**ÉNONCÉ A**
Combien de lignes des entrées contiennent le mot "Open" ? Donnez uniquement le nombre.

**EXTRAIT FOURNI**
.....

Selon Hollande, l'intention de tromper les Russes remonte aux célébrations du jour J de 2014, quelques mois après le coup d'État à Kiev et le début des attaques d'artillerie du régime putschiste sur les zones civiles des provinces orientales. En juin de cette année-là, la France, l'Allemagne, la Russie et l'Ukraine se sont réunies en Normandie pour entamer un processus de négociation nominalement destiné à aboutir à un accord de paix et à une structure nationale stable en Ukraine. Ce processus a été baptisé "Normandy Format".
Ce plan a débouché sur le protocole de Minsk I en septembre suivant. Lorsque celui-ci s'est effondré au début de 2015, Kiev refusant de cesser ses bombardements, les quatre nations se sont à nouveau réunies. Cette fois, les pourparlers étaient basés sur un plan de règlement élaboré conjointement par Paris et Berlin. Minsk II a suivi. Ce protocole comprenait plus qu'un cessez-le-feu ; il prévoyait également une restructuration de l'Ukraine de telle sorte que les provinces de l'Est jouissent du degré d'autonomie jugé nécessaire pour maintenir la cohésion de la nation malgré les différences marquées entre sa région occidentale tournée vers l'Europe, et sa région orientale vers la Russie.
Tout cela est formidable, sur le papier. Mais que de tromperies sur le terrain, nous dit maintenant Hollande: "Poutine a accepté le Normandy Format, qui lui imposait de régulièrement rendre compte des progrès qui réalisés dans la mise en œuvre des accords de Minsk." Quant à ce qui s'est réellement passé, Hollande avance ceci, et c'est là que sa version des faits commence à se retourner contre lui:
Les accords de Minsk ont arrêté l'offensive russe pour un temps. L’essentiel était de savoir comment l'Occident allait utiliser ce répit pour faire barrage à toute nouvelle tentative russe.

.....

**ÉNONCÉ B**
Nommez tous les pays qui, d'après l'extrait fourni, se sont réunis en Normandie en juin 2014.

.....

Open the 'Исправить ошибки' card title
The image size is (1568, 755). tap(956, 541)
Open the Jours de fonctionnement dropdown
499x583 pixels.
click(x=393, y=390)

.....

**RÉPONSE DÉTAILLÉE A**
2

**RÉPONSE DÉTAILLÉE B**
France, Allemagne, Russie, Ukraine